A côté de cette dépense publique alimentant des interrogations légitimes au sujet de sa passation, les pouvoirs publics ont également dépensé des sommes importantes pour la mobilisation des équipes techniques. Dans ce sillage, le transport du matériel électoral, la motivation du personnel dédié aux opérations des élections des législatives et la mobilisation des forces de sécurité publique et de défense sans oublier les services centraux de l’Etat ont naturellement nécessité des moyens financiers significatifs durant des jours et des jours.
 
Des écarts de qualité
 
Si on établit un rapport du coût-efficience et efficacité entre cet argent dépensé pour le personnel technique et de sécurité publique et le résultat global de l’organisation de ces  joutes électorales, on peut se rendre compte de l’écart de qualité du service-coût entre cette dépense non encore estimée financièrement et les résultats chaotiques du scrutin. La violence, les impairs dans l’acheminement du matériel électoral et la protection de certains centres de vote saccagés, par exemple à Touba, la ville Sainte de la Mouridiya, et les contentieux post-électoraux résultant de l’impartialité de certains responsables, n’a pas réellement atteint les résultats attendus de l’action publique.
 
Ces exemples de dépense publique n’ayant pas atteint leurs objectifs clairement déclinés ne sont point rares dans les dysfonctionnements et les défaillances de l’administration publique nationale et locale. Ils sont légion dans la pratique de notre administration depuis des décennies et des décennies. Nous sommes présentement à l’heure de l’hivernage. Nous le savions.
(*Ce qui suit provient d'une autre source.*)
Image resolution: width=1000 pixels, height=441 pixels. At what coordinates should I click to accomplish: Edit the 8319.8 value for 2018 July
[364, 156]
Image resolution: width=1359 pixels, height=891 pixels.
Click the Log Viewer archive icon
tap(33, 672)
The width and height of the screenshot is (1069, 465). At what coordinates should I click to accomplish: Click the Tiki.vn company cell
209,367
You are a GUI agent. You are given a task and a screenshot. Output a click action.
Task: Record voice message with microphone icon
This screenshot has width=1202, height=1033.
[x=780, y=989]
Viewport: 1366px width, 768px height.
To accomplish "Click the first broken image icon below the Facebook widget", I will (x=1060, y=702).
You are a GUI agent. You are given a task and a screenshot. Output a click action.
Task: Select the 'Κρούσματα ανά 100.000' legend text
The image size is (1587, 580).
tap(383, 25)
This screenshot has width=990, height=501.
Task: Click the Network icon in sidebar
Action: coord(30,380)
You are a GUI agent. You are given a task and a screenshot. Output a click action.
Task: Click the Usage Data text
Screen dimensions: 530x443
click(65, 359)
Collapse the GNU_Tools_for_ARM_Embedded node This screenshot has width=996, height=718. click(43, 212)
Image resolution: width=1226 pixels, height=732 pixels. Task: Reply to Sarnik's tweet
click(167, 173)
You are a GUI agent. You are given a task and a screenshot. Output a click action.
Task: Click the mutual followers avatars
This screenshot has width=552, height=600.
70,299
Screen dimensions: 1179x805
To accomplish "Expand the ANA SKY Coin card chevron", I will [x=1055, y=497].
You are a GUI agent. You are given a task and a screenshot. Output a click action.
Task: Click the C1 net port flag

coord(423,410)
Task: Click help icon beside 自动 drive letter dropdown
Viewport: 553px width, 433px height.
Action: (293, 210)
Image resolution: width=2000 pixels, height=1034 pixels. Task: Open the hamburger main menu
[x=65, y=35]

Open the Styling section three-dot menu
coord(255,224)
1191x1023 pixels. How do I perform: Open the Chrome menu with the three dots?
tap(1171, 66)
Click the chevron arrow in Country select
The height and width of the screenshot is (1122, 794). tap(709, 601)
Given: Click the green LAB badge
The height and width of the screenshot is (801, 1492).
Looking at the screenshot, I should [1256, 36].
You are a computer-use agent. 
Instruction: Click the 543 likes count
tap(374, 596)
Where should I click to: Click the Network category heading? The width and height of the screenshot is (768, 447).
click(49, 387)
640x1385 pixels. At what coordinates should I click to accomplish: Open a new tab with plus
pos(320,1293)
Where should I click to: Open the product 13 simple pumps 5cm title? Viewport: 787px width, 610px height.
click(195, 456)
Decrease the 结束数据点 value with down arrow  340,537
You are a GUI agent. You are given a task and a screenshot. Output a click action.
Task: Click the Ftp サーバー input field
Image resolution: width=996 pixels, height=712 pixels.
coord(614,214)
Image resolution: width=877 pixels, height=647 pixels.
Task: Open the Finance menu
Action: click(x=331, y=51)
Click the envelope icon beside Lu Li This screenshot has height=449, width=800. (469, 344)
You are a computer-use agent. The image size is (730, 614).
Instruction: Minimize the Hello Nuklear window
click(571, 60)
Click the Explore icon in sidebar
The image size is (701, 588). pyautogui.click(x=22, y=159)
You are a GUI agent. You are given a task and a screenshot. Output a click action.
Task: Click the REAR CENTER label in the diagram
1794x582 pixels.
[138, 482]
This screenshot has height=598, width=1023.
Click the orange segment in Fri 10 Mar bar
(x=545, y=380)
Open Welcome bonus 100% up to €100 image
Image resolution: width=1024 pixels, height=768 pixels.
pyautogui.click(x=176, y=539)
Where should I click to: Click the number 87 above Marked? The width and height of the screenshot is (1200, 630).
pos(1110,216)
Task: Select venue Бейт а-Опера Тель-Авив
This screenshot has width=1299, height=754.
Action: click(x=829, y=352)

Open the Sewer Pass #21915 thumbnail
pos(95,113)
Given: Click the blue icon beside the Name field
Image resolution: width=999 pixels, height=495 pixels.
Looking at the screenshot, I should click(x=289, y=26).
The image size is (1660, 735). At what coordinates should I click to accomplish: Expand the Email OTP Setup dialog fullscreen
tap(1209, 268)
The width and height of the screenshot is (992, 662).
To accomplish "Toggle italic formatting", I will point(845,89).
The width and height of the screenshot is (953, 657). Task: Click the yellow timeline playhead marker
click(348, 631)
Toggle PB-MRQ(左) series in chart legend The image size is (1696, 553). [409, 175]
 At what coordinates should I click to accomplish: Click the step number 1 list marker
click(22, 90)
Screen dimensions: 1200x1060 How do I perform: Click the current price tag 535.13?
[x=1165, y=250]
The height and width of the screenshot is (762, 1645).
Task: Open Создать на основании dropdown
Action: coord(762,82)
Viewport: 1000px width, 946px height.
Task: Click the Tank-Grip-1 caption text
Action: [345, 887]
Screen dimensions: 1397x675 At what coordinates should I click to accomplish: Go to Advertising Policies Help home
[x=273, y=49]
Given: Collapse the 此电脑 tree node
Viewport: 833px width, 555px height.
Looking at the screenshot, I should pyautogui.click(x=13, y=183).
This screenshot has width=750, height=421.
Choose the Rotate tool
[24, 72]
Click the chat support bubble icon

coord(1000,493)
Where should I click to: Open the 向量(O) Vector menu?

Pourtant, dès les premières pluies tant attendues dans la capitale depuis quelques semaines, les rues sont envahies par les eaux de pluie en dépit des efforts consentis par le gouvernement et les maires en matière d’investissements touchant l’état comatique des routes, le curage et le pavage des principales allées de la Région de Dakar. Les citoyens découvrent d’une pluie à l’autre, les manquements multiformes d’une urbanisation de façade.
 
Eternel recommencement
 
La canalisation fait défaut. Les eaux de pluie stagnent. La circulation est quasi impossible dans de nombreux quartiers de la ville et de sa périphérie. L’impression d’un éternel recommencement demeure partagée par les populations qui ne savent plus à quoi servent  la planification,  la dépense publique nationale et locale. Nous ne parvenons pas encore à définir nos véritables priorités et à mieux dépenser nos maigres ressources financières.
 
Ce mal profond est au cœur de toute notre société. Il suffit simplement de regarder attentivement le comportement du Sénégalais pour se faire une idée de son incapacité à décliner sa priorité et à dépenser sa dépense quotidienne suivant ses priorités tenant compte de ses revenus. Il est à l’image de la puissance publique. Il vivote d’une fête de korité ou de tabaski à l’autre, d’une rentrée scolaire à la suivante.
 
La crise économique affectant la dépense quotidienne place ainsi l’écrasante majorité de la population dans la logique de la survie au quotidien à l’image de la puissance publique dépensant aveuglément sans jamais atteindre son objectif. On dépense  mais on n’atteint aucun des objectifs sur le long terme. Cette logique infernale de la dépense publique ou familiale hasardeuse a fini par faire du Sénégalais un dépensier à l’aveuglette défiant toute rationalité économique et sociale.